Taiwan Pop Centre Competition

The central goal of this Project was to create a Maritime Cultural and Popular Music Centre that showcased the distinctive personality of Kaohsiung City while fulfilling the requirements of the local people, the industries and future developments.  This was accomplished by founding its design on the cultural essence of Kaohsiung, the merits of the project site and the characteristics of the pop music and maritime cultural industries.

Wind is the concept.  Air currents have played an important role in the maritime and the musical aspects of Taiwanese history.  Residents have also experienced the destructive aspects of these currents in the form of typhoons, as the typhoons can wreak havoc during the worst storm, but their existence should not be avoided or denied, and by embracing the Typhoons their mighty power can be admired. 


The wind was applied to the project by:

      •  Utilising the sea breezes

      •  Reflecting the air flow within the tradition Taiwanese Guan flute

      •  Taking inspiration from the dramatic Typhoons

The environmental considerations included:

      •  Flexible solar cells on the roof that also acts as a parasol

      •  Sun stored thermal mass for nightly purging

      •  Natural ventilation (where possible)

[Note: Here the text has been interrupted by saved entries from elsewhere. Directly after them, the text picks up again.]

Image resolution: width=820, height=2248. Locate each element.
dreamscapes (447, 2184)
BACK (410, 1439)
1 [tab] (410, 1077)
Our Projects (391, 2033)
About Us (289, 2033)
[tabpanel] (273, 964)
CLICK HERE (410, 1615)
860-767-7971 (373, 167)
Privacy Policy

      •  Air blocks that prevent polluted air entering the site at night

The Typhoon roof serves many purposes functionally, environmentally and in terms of a local icon.  It protects the building from the sun and rain along the street, the glazing panels have a flexible solar cell membrane that can be cut to any shape.  The areas that hover over the buildings heat the concrete up during the day then purge during the night.  The  funnel of the typhoon is unglazed, instead it acts as an elegant rig for speakers and lights to be mounted upon during pop events as well as an emphatic backdrop for any performer on stage, who would arrive via boat from the helipad in front of the crowd.  The Typhoon is the spectacle that was asked for in the brief, a structure that contributes glass whirlwind that plunges from 50m into the sea.  The exposed coastal breezes will run ENE - WSW so a series of vertical fins around the public square at the north of the site as well as the twisting ribbon will direct some of this airflow from the mouth of the River Love through the semi external street cooling the occupants in the daytime heat.  At night as the temperature drop the fins will close sealing off the site and preventing any polluted air entering the site.  At the pinnacle of the South Easterly side is the Maritime Museum.  The visitor must first descend down the curved ramp 20m into a deep crevice.  The rest of their visit requires them to meander up the slope that is itself a perforated monocoque structure only top-lit as they emerge at the windy dockland.